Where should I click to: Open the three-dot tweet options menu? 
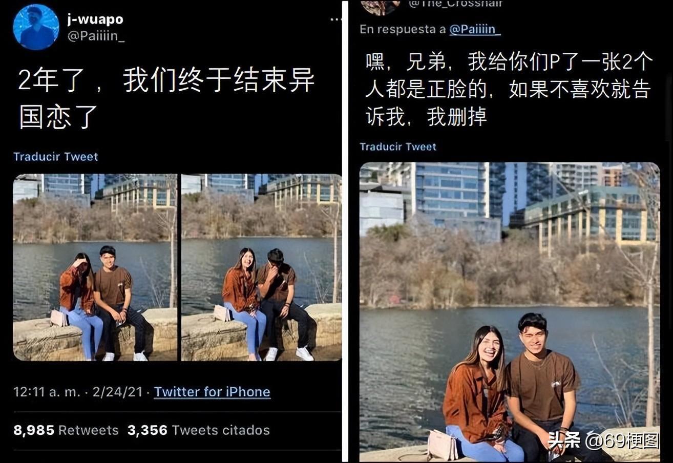point(335,20)
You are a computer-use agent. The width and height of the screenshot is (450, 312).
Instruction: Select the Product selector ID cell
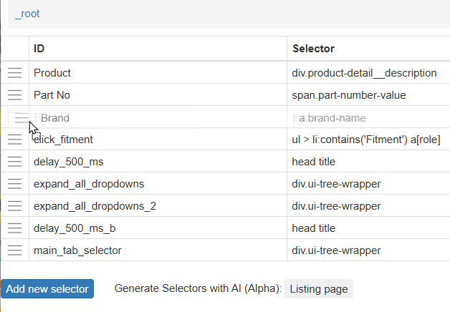[x=52, y=72]
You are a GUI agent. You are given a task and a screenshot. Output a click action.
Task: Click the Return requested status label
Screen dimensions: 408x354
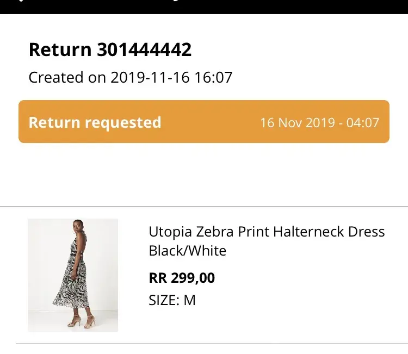point(95,122)
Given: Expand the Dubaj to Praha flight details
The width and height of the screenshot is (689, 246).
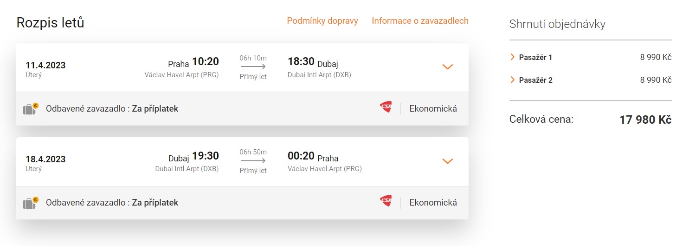Looking at the screenshot, I should [447, 161].
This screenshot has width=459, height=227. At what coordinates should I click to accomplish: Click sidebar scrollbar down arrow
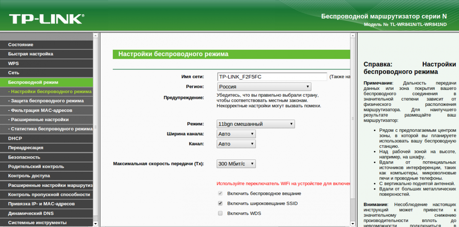[96, 224]
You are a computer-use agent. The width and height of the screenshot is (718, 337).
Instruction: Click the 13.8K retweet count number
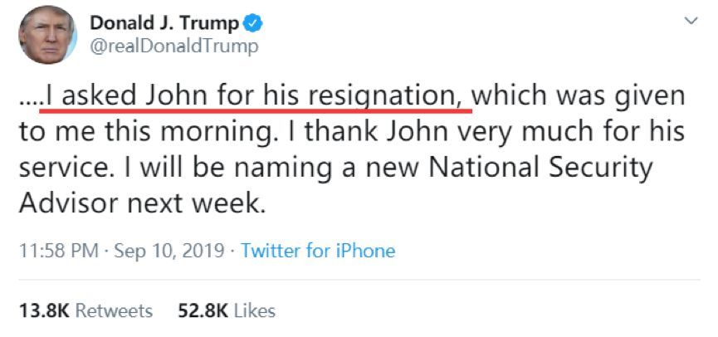[x=42, y=311]
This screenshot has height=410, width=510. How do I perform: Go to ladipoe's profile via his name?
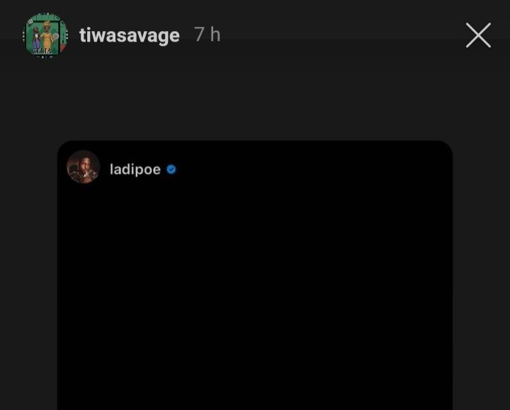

▸ The problem
All lines with the word "agent" are needed; pull them from the entries and copy each.

▸ Final answer
You are a computer-use agent. The width and height of the screenshot is (450, 312).
You are a GUI agent. You are given a task and a screenshot. Output a click action.
You are a computer-use agent. The width and height of the screenshot is (718, 337).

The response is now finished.